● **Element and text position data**
|---|
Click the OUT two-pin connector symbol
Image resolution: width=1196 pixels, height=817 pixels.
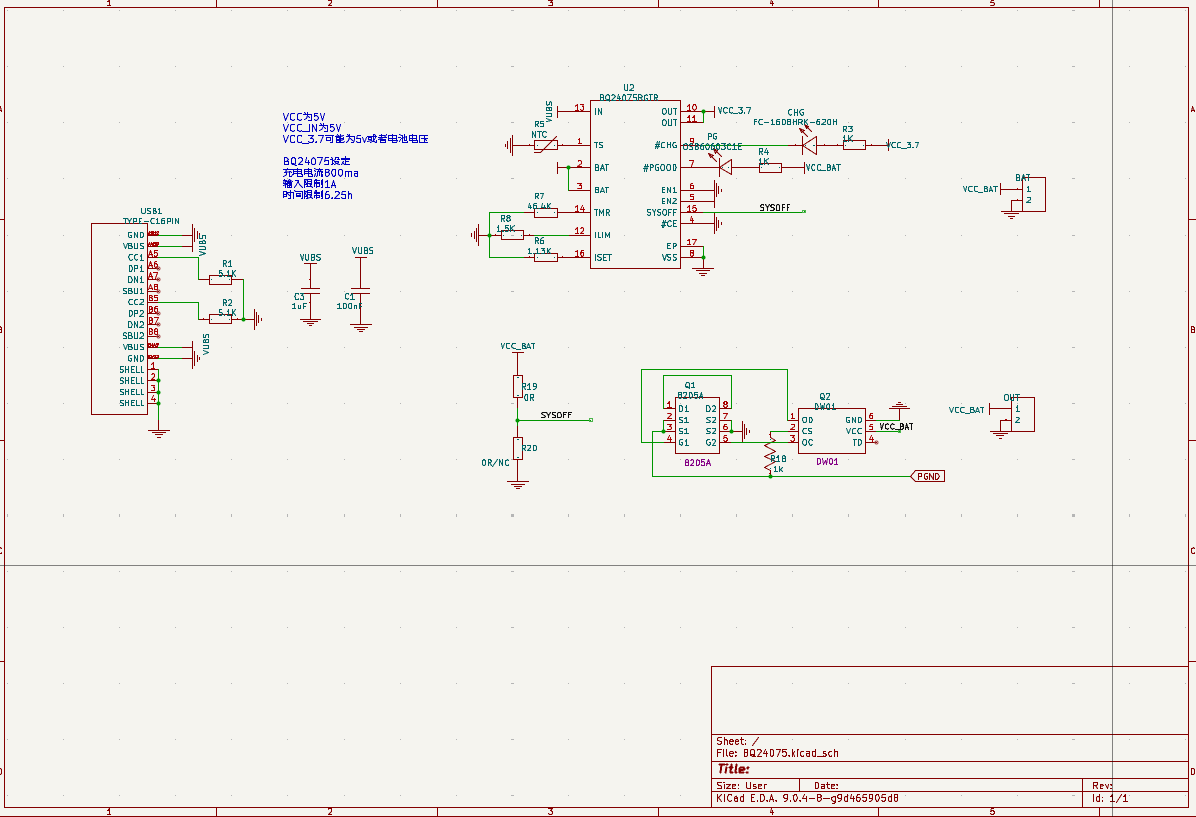coord(1023,415)
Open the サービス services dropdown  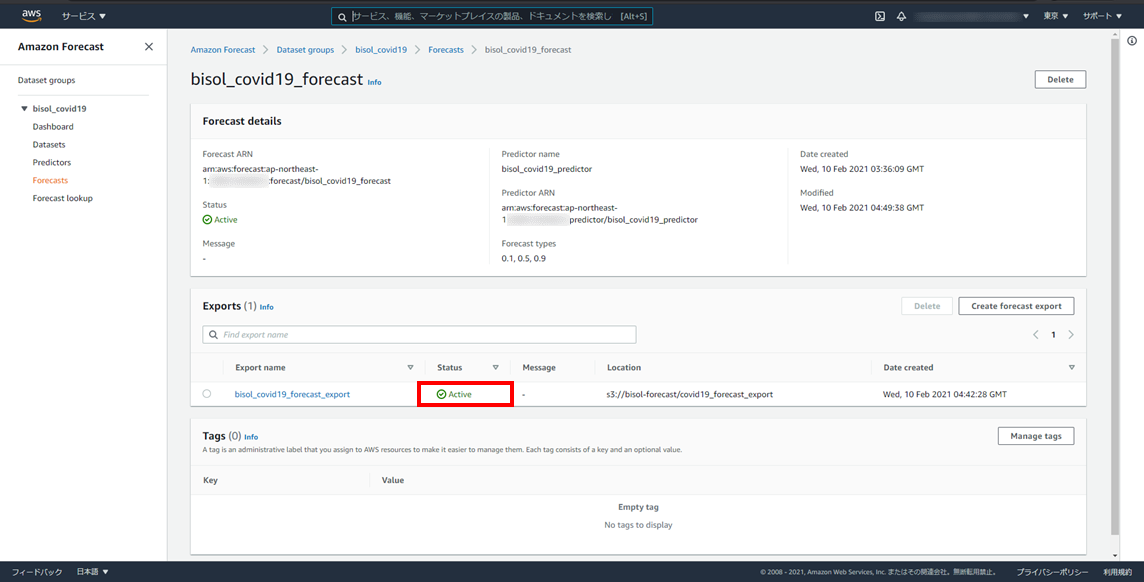click(x=83, y=16)
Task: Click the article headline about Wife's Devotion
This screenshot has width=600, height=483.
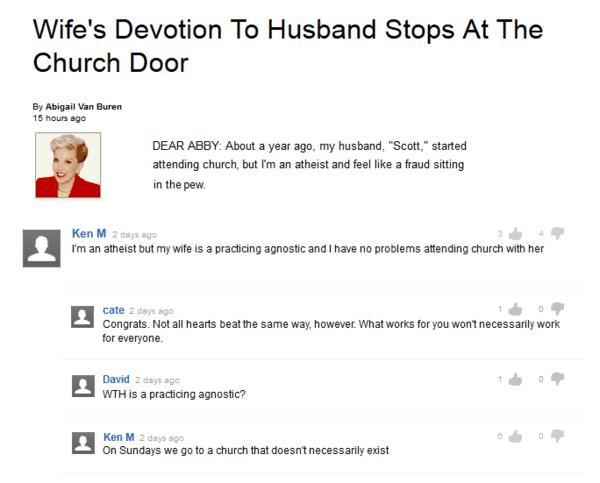Action: tap(288, 45)
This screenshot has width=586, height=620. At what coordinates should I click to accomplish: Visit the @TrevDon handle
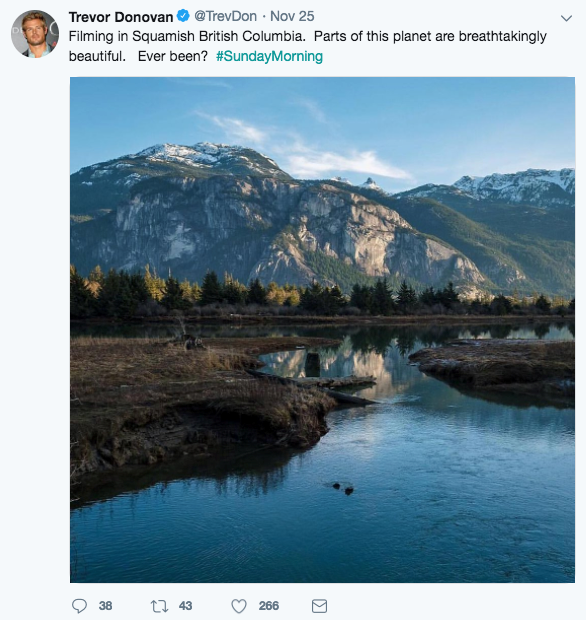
|---|
● **What is expected**
Which lines of the listing above contain the string "width", with case counting? Copy each of those lines in full.

● **Result for this exercise**
Image resolution: width=1196 pixels, height=817 pixels.
This screenshot has width=600, height=483.
This screenshot has width=586, height=620. At what coordinates should I click to accomplish: Visit the @TrevDon handle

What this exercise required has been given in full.